David would not stop. She held him close to her breast, the way she had done when he was an infant, and he sobbed his misery against the naked flesh above the low-cut neckline.

“Please, darling. Come now, darling. Don’t cry. Mommy’s here,” she said soothingly, over and over again. “Don’t cry. Don’t cry, darling.”

He stood quite still by the telephone. He had not expected her voice. In the darkness of the bedroom, with the laughter coming from the next room, her voice sounded calm and warm and loving.

“Where are you?” he asked.

“Home.”

“Him?”

“Upstairs. Asleep. I had to call you. Can you talk?”

“No.”

“Are you drunk?”

“Yes.”

“I’ll talk. You listen. Do you love me?”

“Yes.”

“Why are you drunk?”

“Because I love you.”

“I miss you, Larry. I miss you so much. It’s torture to know that you’re there having a good time.”

“Please!”

“Is it bad?”

“Yes.”

“Very bad?”

“Yes.”

“I’m glad. I want you to be miserable without me. I want you to miss me as much as I miss you.”

“I do. Maggie, what are we going to do?”

“About what?”

“I don’t know.”

“About what, darling?”

“About the world,” he said.

“The world?” She began giggling. “Honey, you’re drunk! You sound adorable! Oh, I wish I could hug you.”

“Honey, what’re we gonna do about the world?” Larry asked again.

“We’ll let the world worry about itself,” she said. “Let’s just worry about each other.”

“All right. But what about Puerto Rico?”

“What about it?”

“I don’t know. What about it?”

“Larry, I don’t understand you.”

“It’s poor and dirty,” he said. “It could be clean. I can make it clean.”

“Yes, darling.” She giggled again. “Oh, God, are you drunk! Oh, I could kiss you.” He heard a smack against the mouthpiece. “Did you get that? I kissed you. Did you get it, darling?”

“Yes.”

“Will you get drunk with me sometime? I want you drunk.”

“Yes.”

“When?”

“Tomorrow morning. We’ll get drunk for breakfast.”

She giggled again, her voice close to his ear, her giggle very warm and very intimate.

“I love you,” he said.

“Again,” she whispered. “Again.”

“I love you.”

“Don’t cry, David. There are people here, honey. You don’t want them to think you’re a baby, do you?”

“Where’s Daddy?” David asked, sobbing.

“Outside. Do you want him?”

“Yes,” David said, nodding, sobbing.

Eve went to the door frame.

“Larry!” she called. “Will you come here a minute, please?”

“I’ll get him,” Ramsey shouted from the living room. “He’s on the phone.” Ramsey got to his feet and walked to the bedroom. Leaning in the doorway, he said, “Hey!”

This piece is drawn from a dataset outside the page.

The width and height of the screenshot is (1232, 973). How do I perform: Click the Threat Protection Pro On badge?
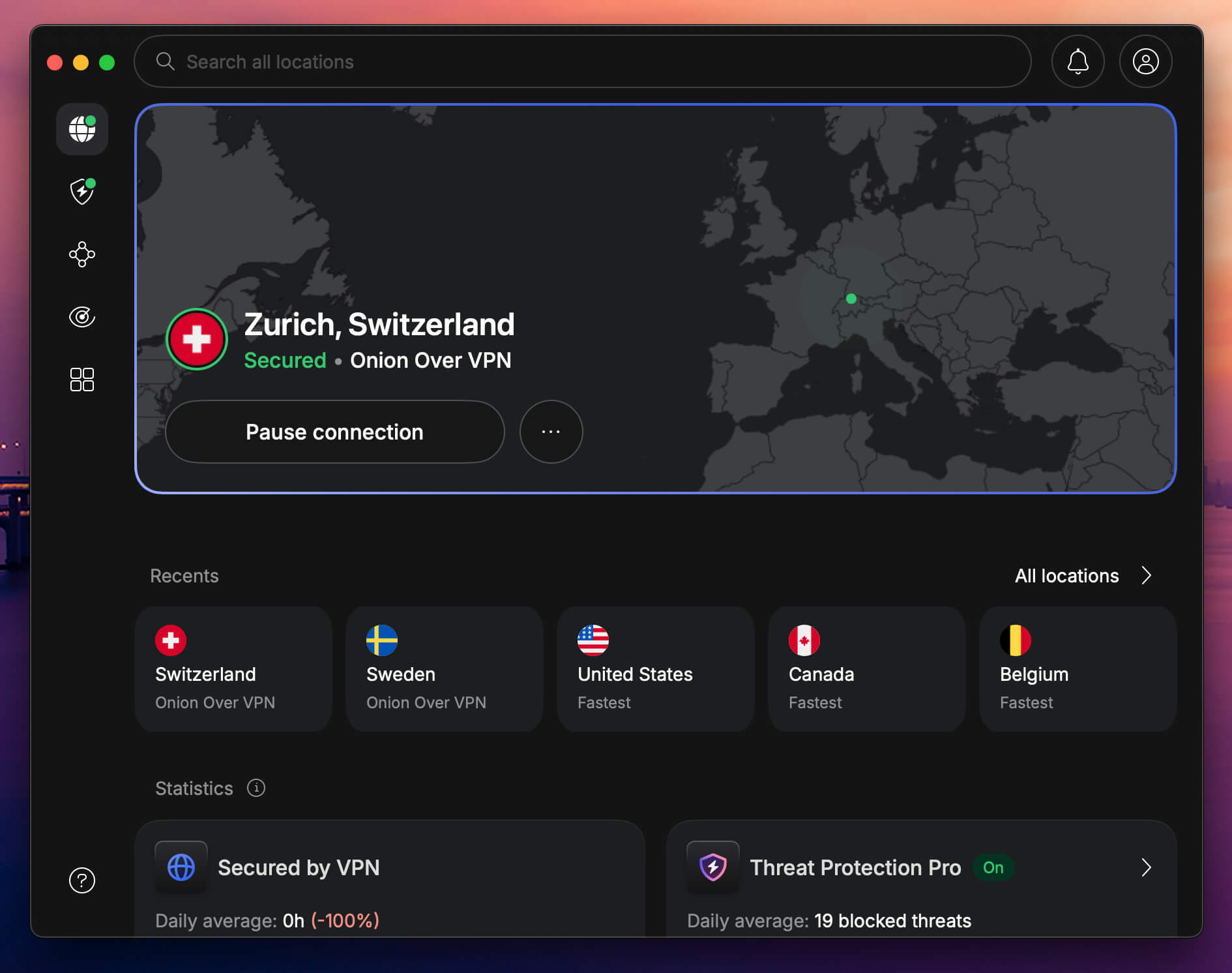[993, 868]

Larry turned from the phone, saw Ramsey, and then turned back to the mouthpiece. “Who did you want?” he asked.

“I want you,” Maggie answered.

“I’m sorry,” Larry said. “I think you’ve got the wrong number.”

“I’ve got the right number, darling,” she said.

“I’m sorry,” Larry said, “there’s nobody here by that name.”

“Call me tomorrow,” she said.

“Yes.”

“I love you.”

“That’s quite all right, sir,” Larry said. “I feel the same way. Good night.”

“Good night, my darling.”

He hung up. He turned to Ramsey. “Wrong number,” he explained.

“Your wife wants you,” Ramsey said.

He walked past him and into the corridor, hearing Betty singing with Doris in the living room, seeing Felix off in the corner talking to Phyllis, hearing Murray telling a dialect joke to the Signora, watching Max using his hands to describe flight to the Garandis, seeing Fran stagger out of the living room toward the kitchen bar, her empty glass in hand. He walked past the living room and down the corridor to the boys’ room, and then into the room.

“You’d better talk to him,” Eve said frostily. “If you’re not too stinking drunk.”

“What’s the matter with him?” Larry asked.

“Nothing,” Eve said. “His father is a fool, that’s all.”

“What’s the matter with you?

“Nothing at all. I’m going to make some coffee. You can use a gallon or two.”

Larry walked to the crib. “What’s the matter, Chris?” he asked.

“I’m David.”

“Well, what’s the matter?”

“I di’n wet the bed.”

“Well, who said you did?”

“Nobody.”

“All right, so what’s the matter?”

“Nothing,” David said.

“I’ll make the coffee,” Eve said. She paused in the doorway. “Who was that on the phone?”

“Altar,” Larry said. Eve left the room.